§ **What the task requires**:
For the data below, give again exactly the lines from the one containing "Screen dimensions: 373x472" through the one containing "Image resolution: width=1111", both ends included, and no others.

§ **Exercise materials**:
□ □ □ □ □
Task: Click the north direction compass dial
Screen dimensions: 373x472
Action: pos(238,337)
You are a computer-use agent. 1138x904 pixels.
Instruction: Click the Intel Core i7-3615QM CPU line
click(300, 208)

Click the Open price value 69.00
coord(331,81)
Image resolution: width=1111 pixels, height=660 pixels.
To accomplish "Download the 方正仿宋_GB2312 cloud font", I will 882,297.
□ □ □ □ □
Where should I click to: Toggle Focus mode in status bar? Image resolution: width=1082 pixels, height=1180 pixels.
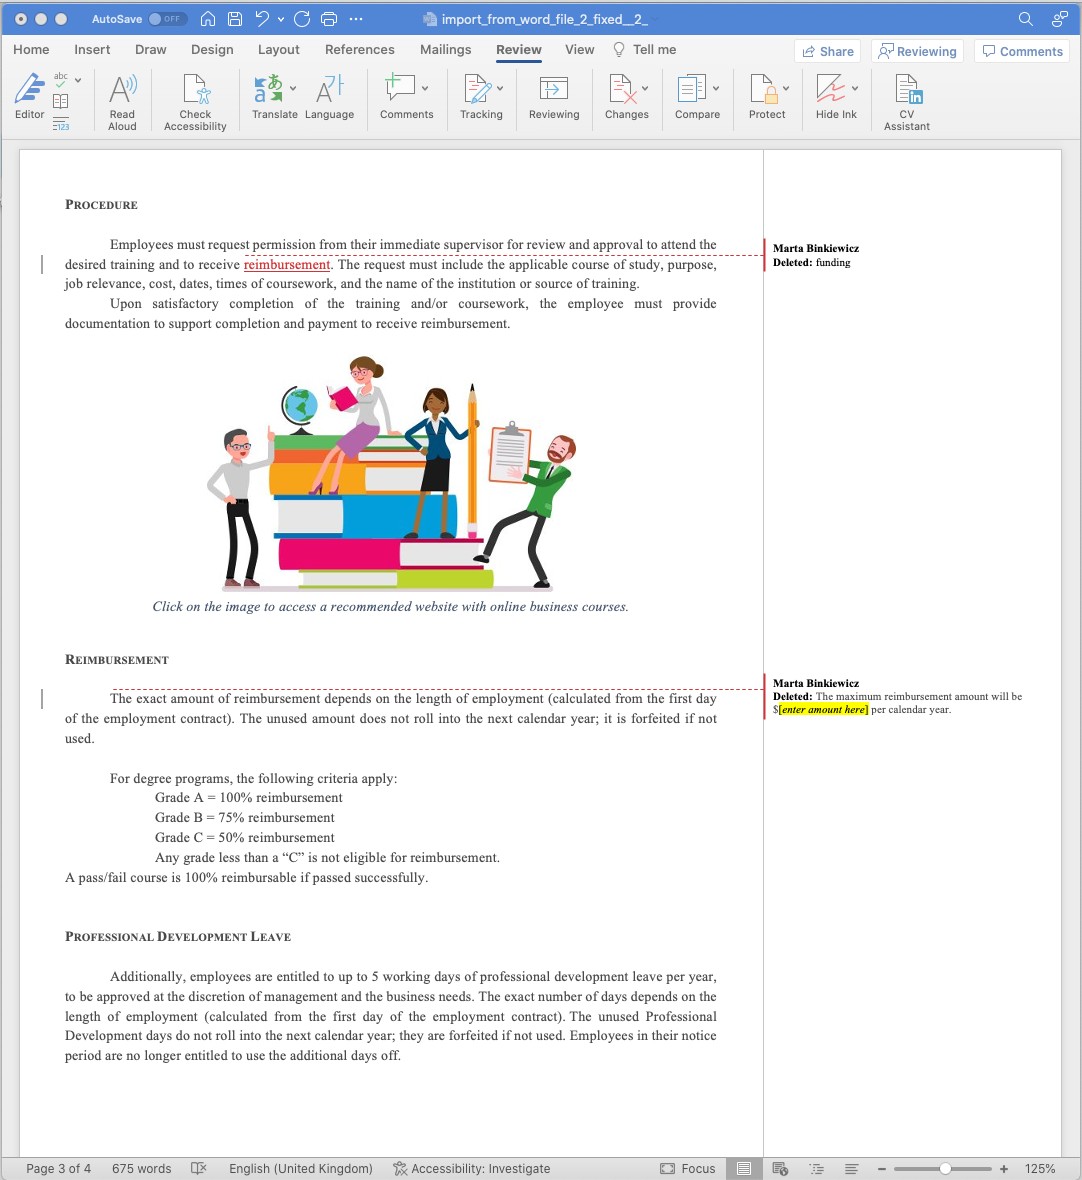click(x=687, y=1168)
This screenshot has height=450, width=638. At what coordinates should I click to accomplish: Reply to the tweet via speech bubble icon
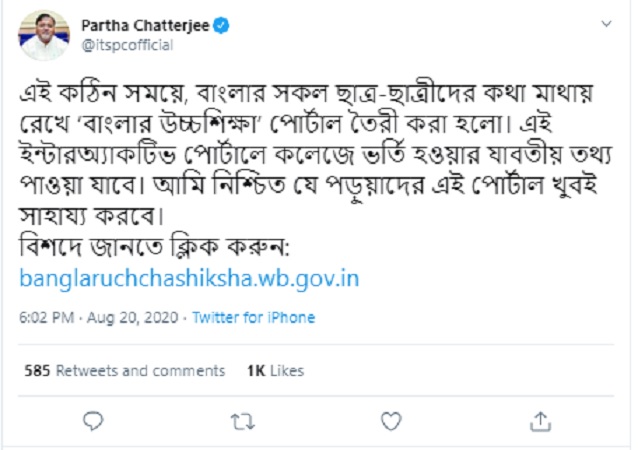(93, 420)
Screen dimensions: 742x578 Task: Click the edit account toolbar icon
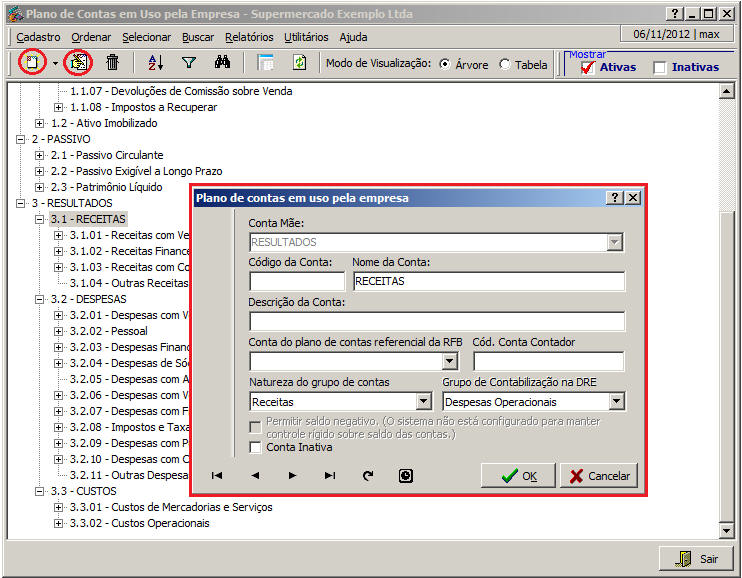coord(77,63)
□ □ □ □ □
§ **Exercise answer**:
Screen dimensions: 373x472
Action: pos(238,337)
You are a computer-use agent. 1138x904 pixels.
Instruction: Click the Intel Core i7-3615QM CPU line
click(300, 208)

Click the Open price value 69.00
coord(331,81)
Image resolution: width=1111 pixels, height=660 pixels.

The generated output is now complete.